Please read Paul Kivel’s guidelines for being a strong white ally. To follow is the email that I sent to This American Life with my thoughts on their portrayal of the Forrest/Asa Carter story:
I was wanting to share my specific response to the first segment of 180 Degrees regarding Asa/Forrest Carter and The Education of Little Tree. This is no doubt an important story to share, but it frustrated and saddened me that the underlying racism of a White man (historically a White supremacist) claiming a Cherokee story that is still being taught in schools today (with and without acknowledgment) was not more critically examined.
Without this, your program unfortunately becomes a continuation of this type of racism. It is true that today we (White folks) continue to take/share/co-opt the stories of folks of Color with good and malintent. But intent matters little when the impact causes pain, particularly when the privileges of one group is in direct relationship with the genocide and oppression of another. This, I wished your story had mentioned, as well as how inappropriate it is for schools to continue teaching this story to our youth with made up words and history.
A story that continues to romanticize the spiritual Native American (which impacts our current justification of the racist trend in fashion and lifestyle) without sharing the story of genocide, of forced relocation, of boarding schools, of the prohibiting of spiritual and cultural practices that manifest today in disease and in pain is simply irresponsible. And of course these communities exist in and create great beauty today as well, we often forget that it all manifests simultaneously. Cherokee folks, Native folks – they exist and are here; they tell and write stories, and it is these we must hear and read in our schools.

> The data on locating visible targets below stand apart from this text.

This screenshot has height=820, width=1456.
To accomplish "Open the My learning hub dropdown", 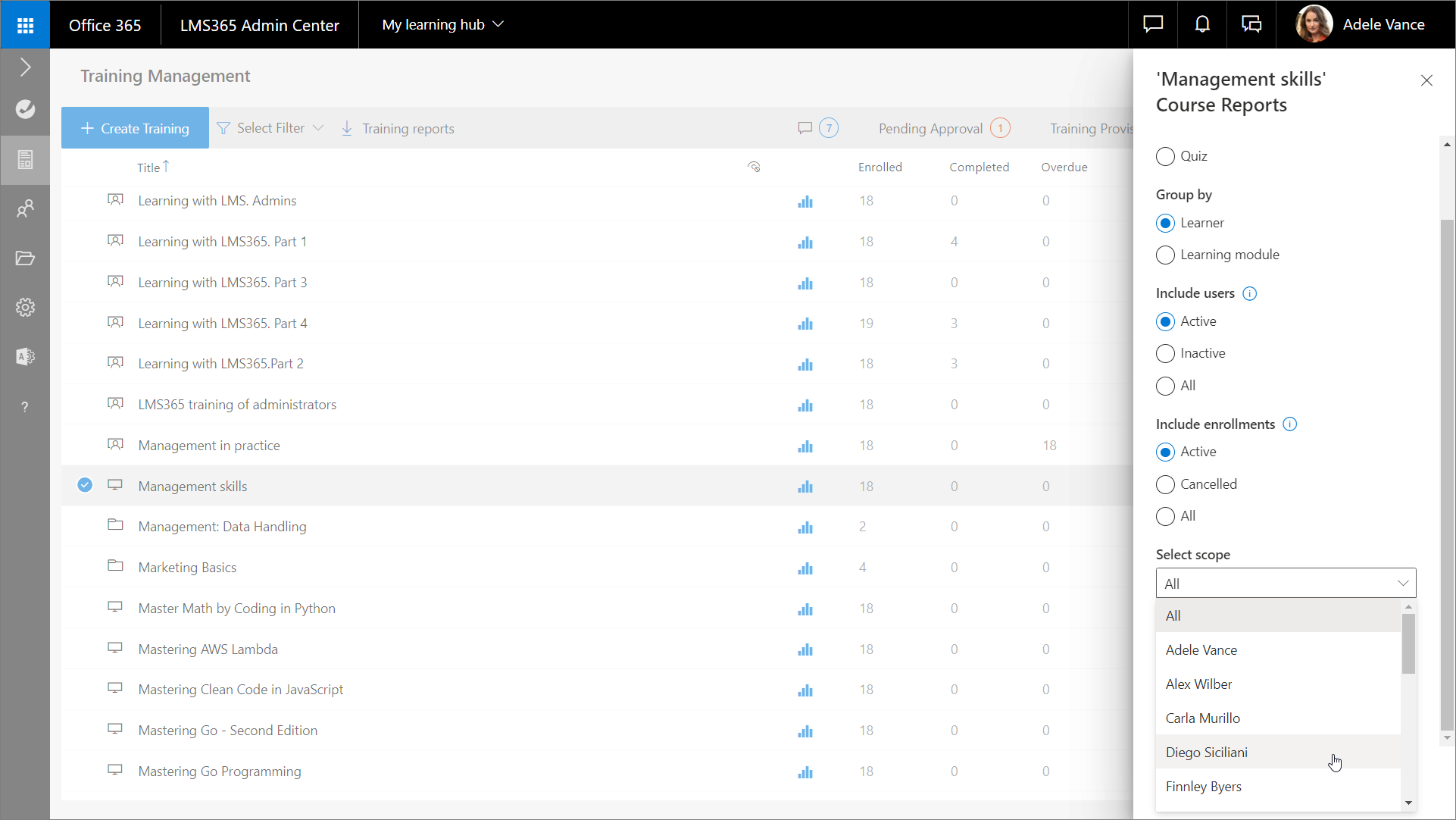I will coord(443,24).
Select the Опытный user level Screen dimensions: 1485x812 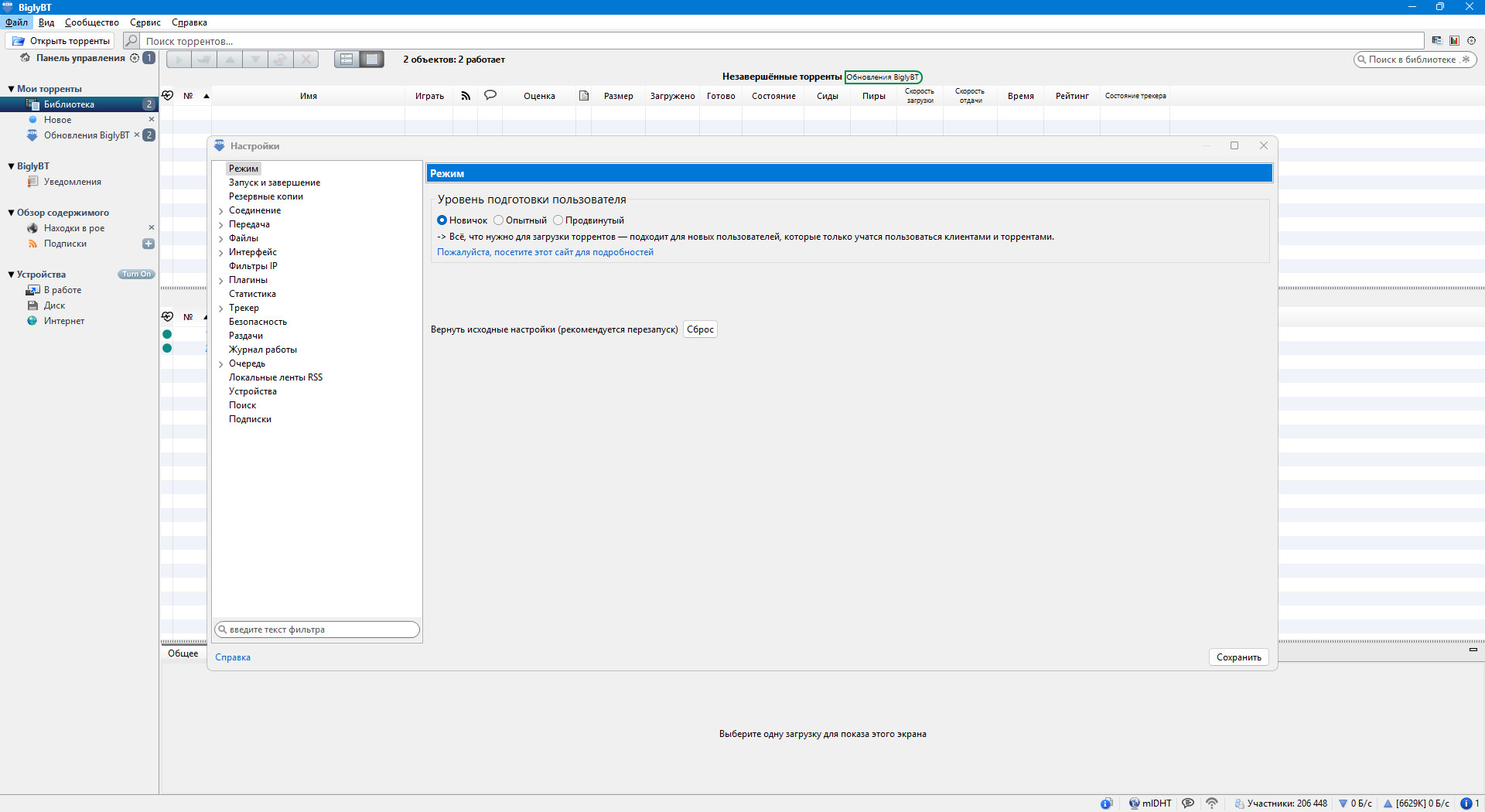pyautogui.click(x=499, y=220)
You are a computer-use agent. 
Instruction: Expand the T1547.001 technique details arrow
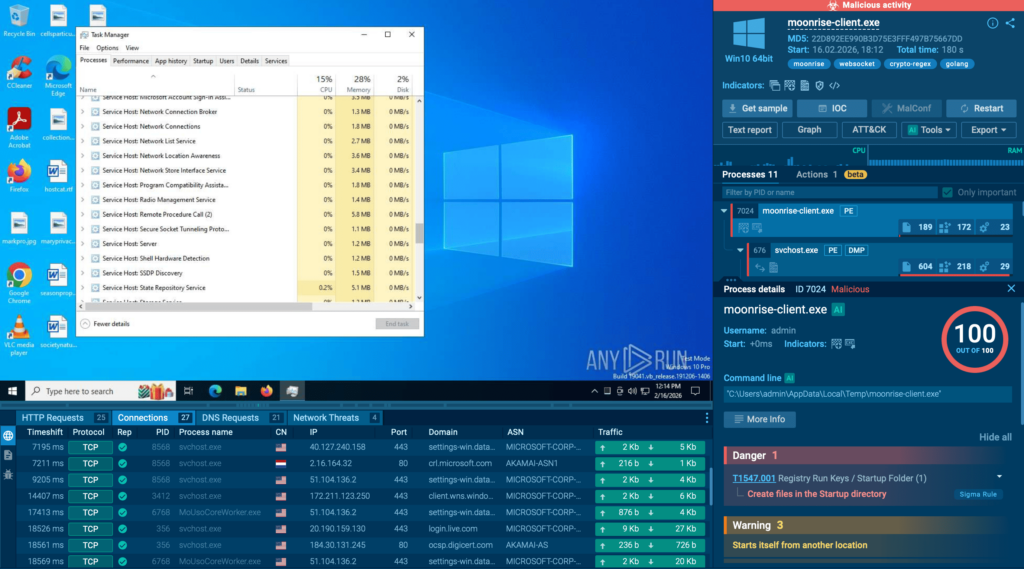pos(999,478)
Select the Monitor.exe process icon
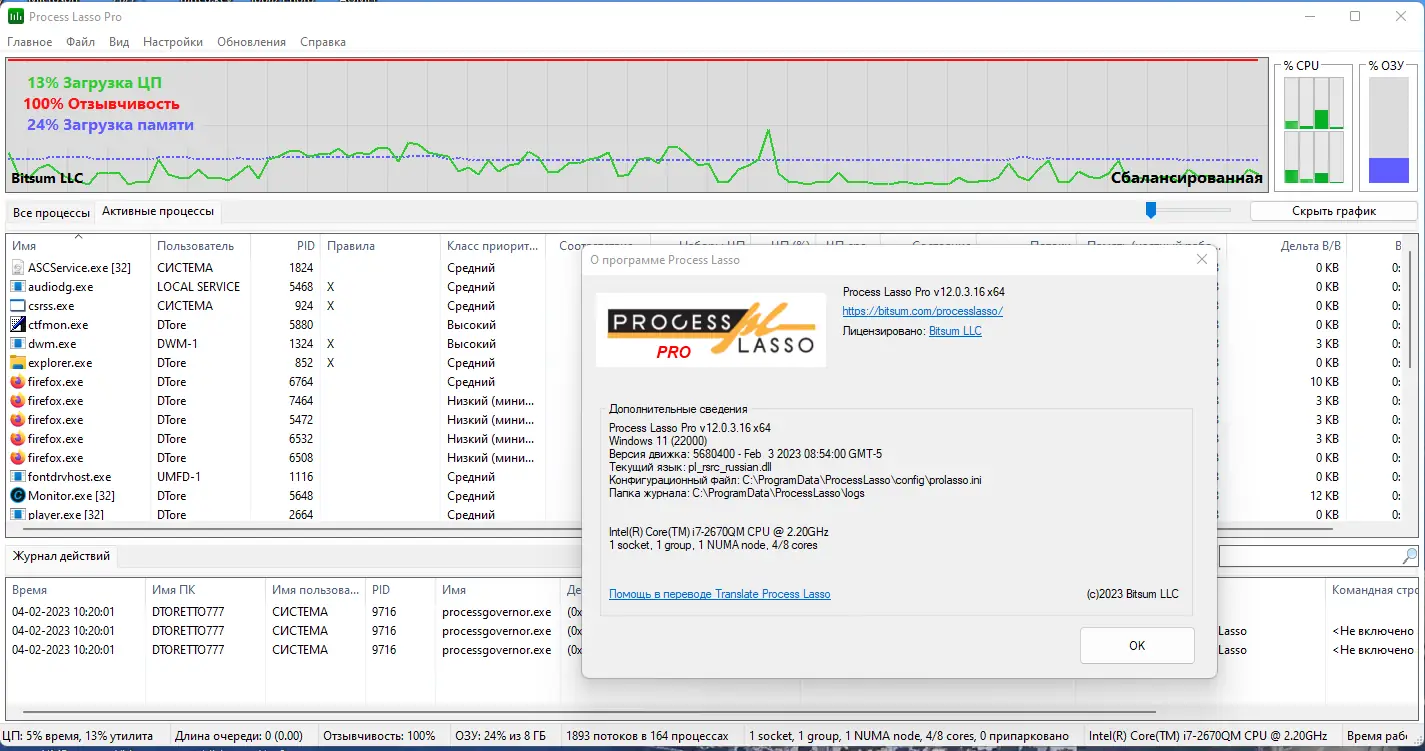This screenshot has height=751, width=1425. coord(16,495)
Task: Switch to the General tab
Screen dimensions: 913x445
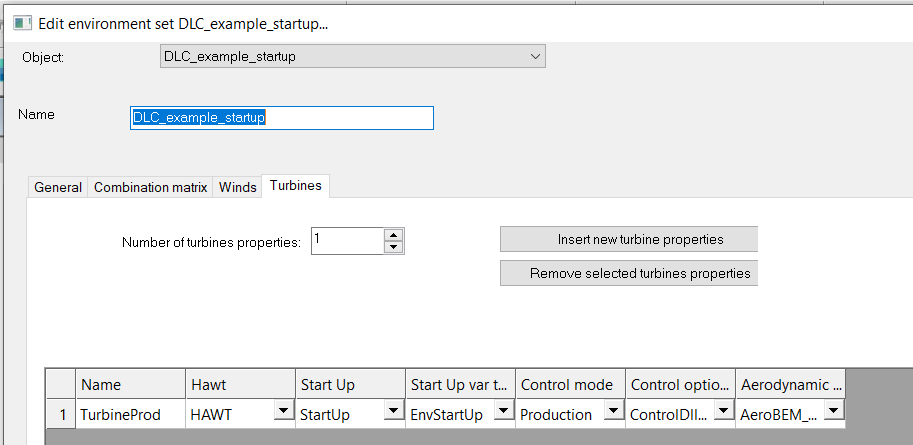Action: click(x=58, y=187)
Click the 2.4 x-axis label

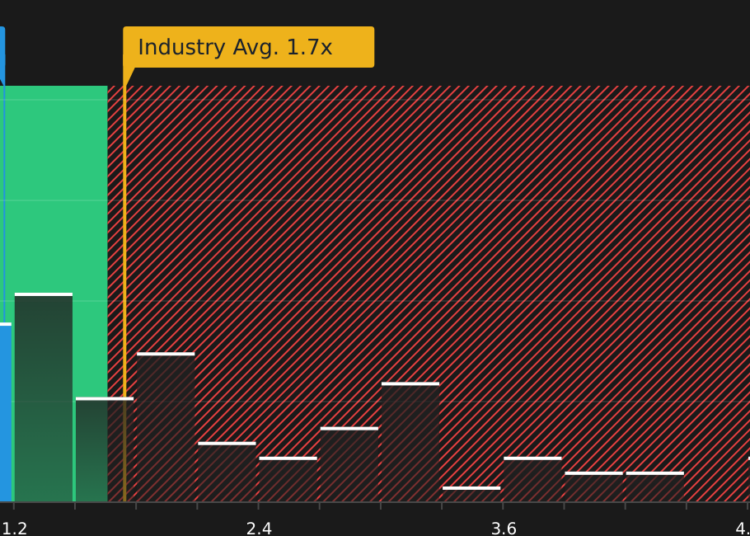pyautogui.click(x=259, y=528)
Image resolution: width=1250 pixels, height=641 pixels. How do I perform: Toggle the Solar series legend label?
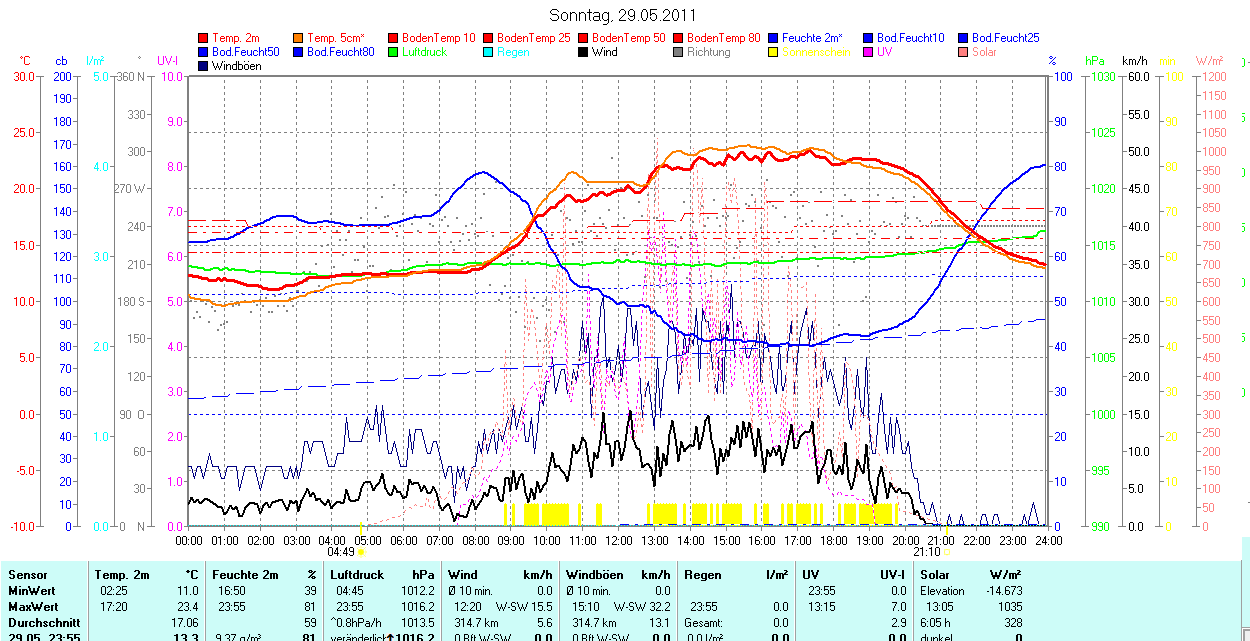(x=984, y=52)
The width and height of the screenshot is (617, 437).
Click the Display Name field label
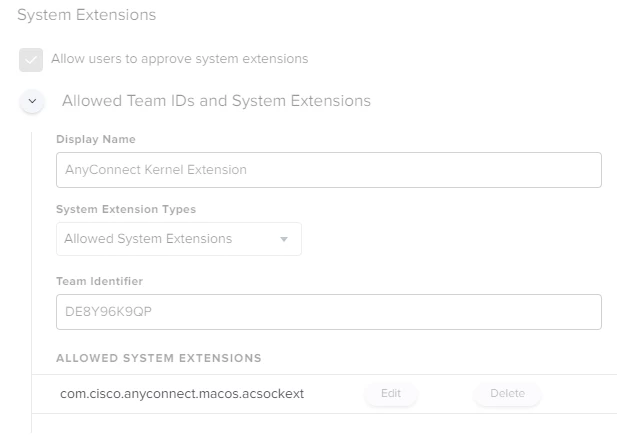(96, 139)
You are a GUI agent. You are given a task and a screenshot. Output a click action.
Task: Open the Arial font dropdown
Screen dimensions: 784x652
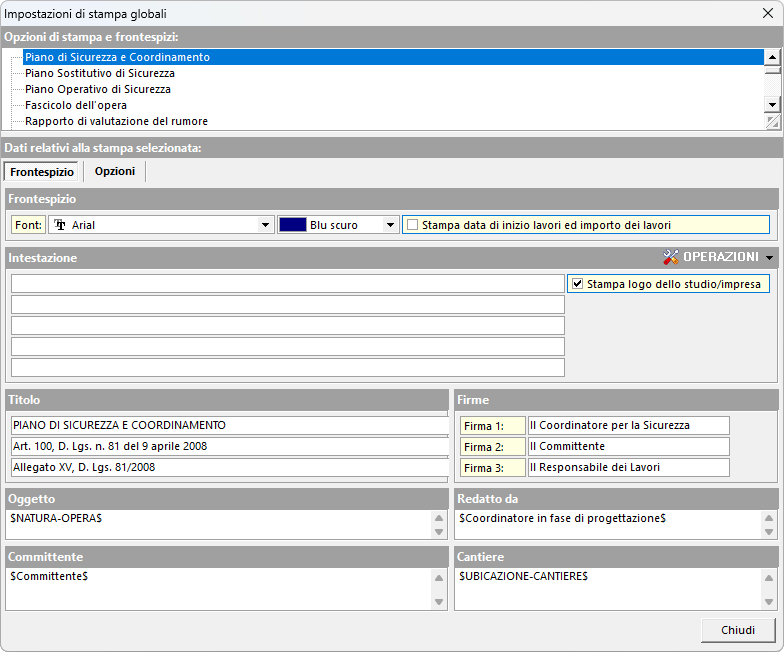point(266,225)
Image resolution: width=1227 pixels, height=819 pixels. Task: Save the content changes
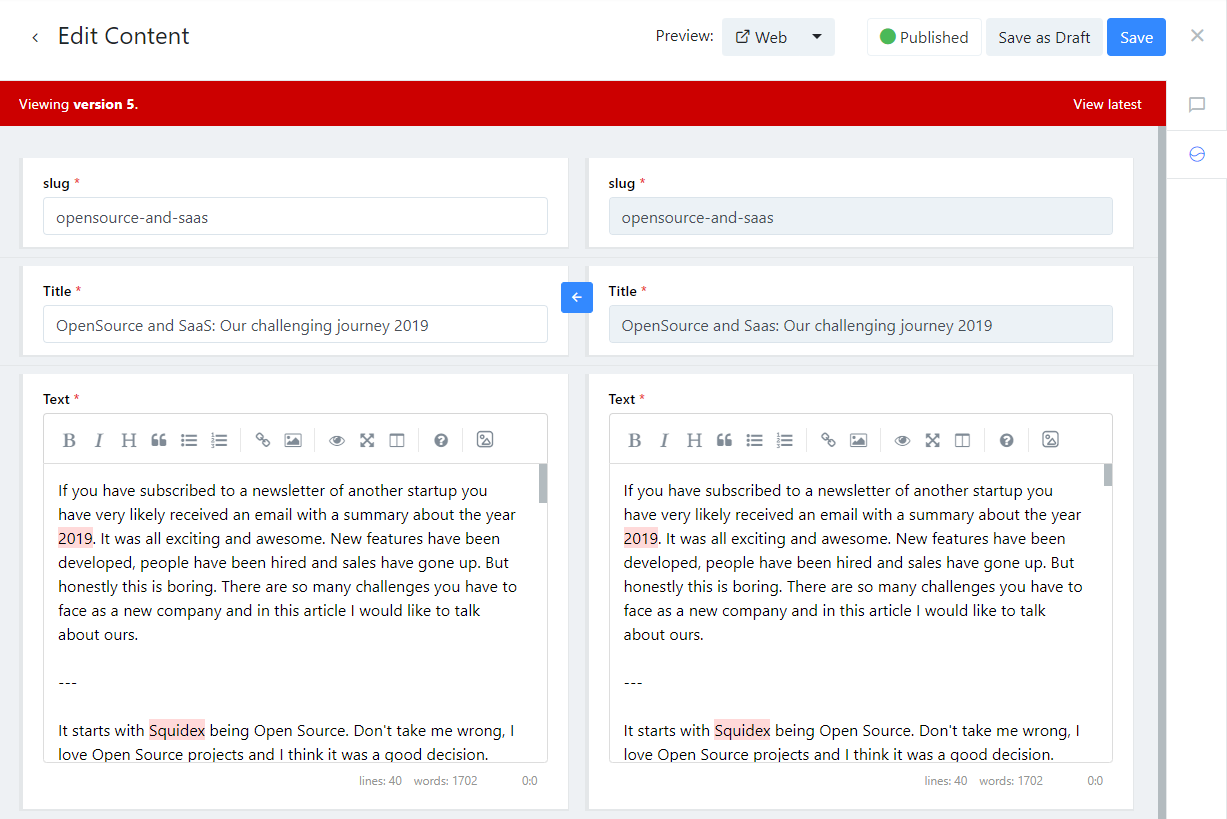point(1136,36)
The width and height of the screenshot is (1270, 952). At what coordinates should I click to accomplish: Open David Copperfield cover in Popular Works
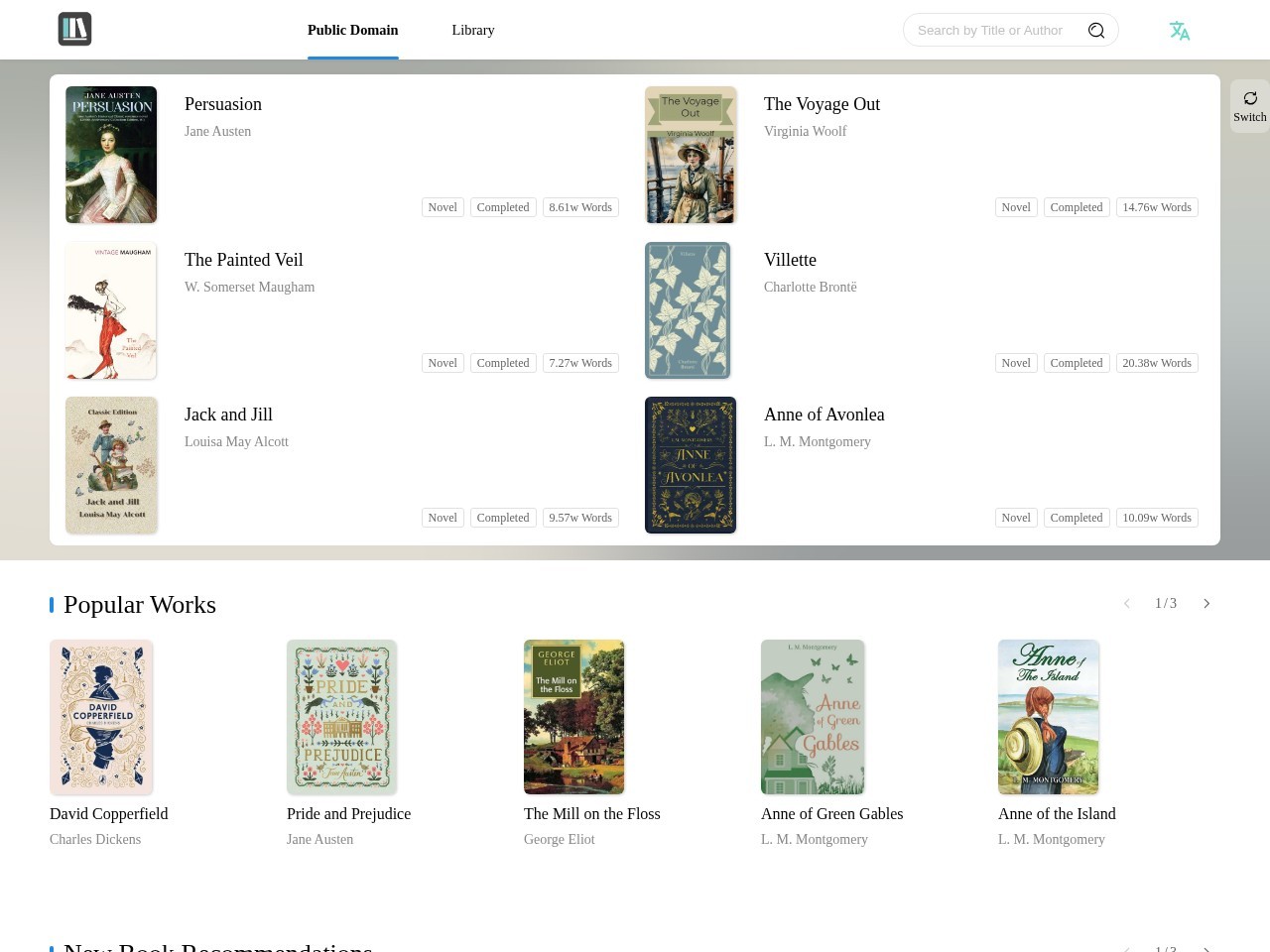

It is not our role to tell these stories. It is our role to provide space for these stories to be told and to demand that White folks listen to these communities so that healing can continue. It is through honoring and hearing each others’ stories that we come together as a larger community, that we move forward into a time when we treat one another and the earth with more love.
I believe your program wants this change, and I am grateful for your program; it has touched me, educated me, and humored me for many years. However, at times you miss important points that should be highlighted, and the segment I mention is an example of one such opportunity.
One way you could have addressed this issue or become aware of it yourself is to have asked a contemporary Cherokee activist to share their thoughts on this story. I do not doubt Alex Blumberg’s good intent in producing this story, but unfortunately he becomes another White man re-telling the story without asking folks from the affected community to share their thoughts. Simply stating that the introduction to the second pressing of the book was written by a Cherokee man does not do this.
Those that grow up under a system that normalizes this type of co-opting are of course prone to believe in its legitimacy. I am also aware that folks within the Cherokee community will have differing views on the appropriateness of Carter’s actions, and this is part of the ambiguous times that we live in. I would hope for your show, and perhaps you already do this, to hire some folks from the communities whose stories YOU are sharing, editing, crafting from footage YOU research and record to see and hear their thoughts on YOUR portrayal. It is in this way that we as White folks attempt to be accountable.
In conclusion, I want to make clear that I am not writing this email with anger. I am writing with the desire that true dialogue and reflection can take place. I am happy to answer any questions you may have.